Directives:
a - Using the Friends season 7 page, say whether each statement agrees with it: (i) the season aired on NBC from October 12, 2000 to May 17, 2001; (ii) the season has 22 episodes; (iii) Gary Oldman plays Richard Crosby. For each, answer yes or no and quote the deciding words.
b - Extract the part of the Friends season 7 page that begins at the words "Season chronology" and stops after the words "May 17, 2001.".

- Friends season 7 DVD cover
- Showrunners: David Crane; Marta Kauffman;
- Starring: Jennifer Aniston; Courteney Cox Arquette; Lisa Kudrow; Matt LeBlanc; Matthew Perry; David Schwimmer;
- No. of episodes: 24

Release
- Original network: NBC
- Original release: October 12, 2000 – May 17, 2001

Season chronology
- ← Previous Season 6 Next → Season 8

= Friends season 7 =

Season of television series

The seventh season of the American television sitcom Friends aired on NBC from October 12, 2000 to May 17, 2001.

==Cast and characters==

===Main cast===
- Jennifer Aniston as Rachel Green
- Courteney Cox Arquette as Monica Geller
- Lisa Kudrow as Phoebe Buffay
- Matt LeBlanc as Joey Tribbiani
- Matthew Perry as Chandler Bing
- David Schwimmer as Ross Geller

===Recurring cast===
- Elliott Gould as Jack Geller
- Christina Pickles as Judy Geller
- Eddie Cahill as Tag Jones
- Kathleen Turner as Helena Handbasket
- Morgan Fairchild as Nora Bing
- James Michael Tyler as Gunther
- Maggie Wheeler as Janice Litman
- Cole Sprouse as Ben Geller

===Guest stars===
- Kristin Davis as Erin
- Hank Azaria as David
- Susan Sarandon as Cecilia Monroe
- Eva Amurri as Dina
- Gabrielle Union as Kristen Lang
- Jason Alexander as Earl
- Denise Richards as Cassie Geller
- Winona Ryder as Melissa Warburton
- June Gable as Estelle Leonard
- Gary Oldman as Richard Crosby
- David Sutcliffe as Kyle
- Jane Sibbett as Carol Willick
- Stacy Galina as Julie
- Alison Sweeney as Jessica Ashley
- Vince Vieluf as Ned Morse

==Episodes==

 denotes a "super-sized" 40-minute episode (with advertisements; actual runtime around 28 minutes).

Source material:
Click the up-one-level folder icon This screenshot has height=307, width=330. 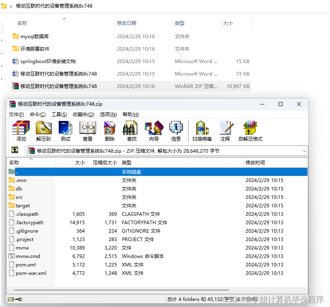pyautogui.click(x=15, y=150)
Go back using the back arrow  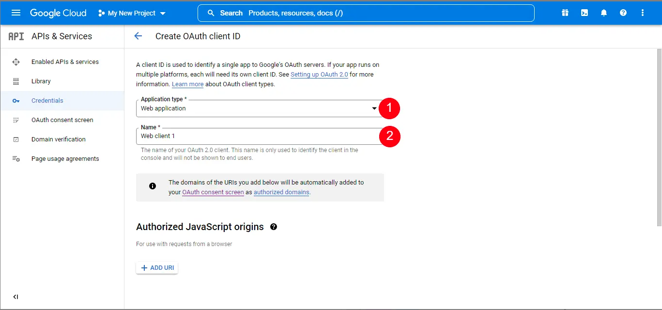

Written responses:
a -
(i) Yes: "aired on NBC from October 12, 2000 to May 17, 2001"
(ii) No: "No. of episodes: 24"
(iii) Yes: "Gary Oldman as Richard Crosby"

b -
Season chronology
- ← Previous Season 6 Next → Season 8

= Friends season 7 =

Season of television series

The seventh season of the American television sitcom Friends aired on NBC from October 12, 2000 to May 17, 2001.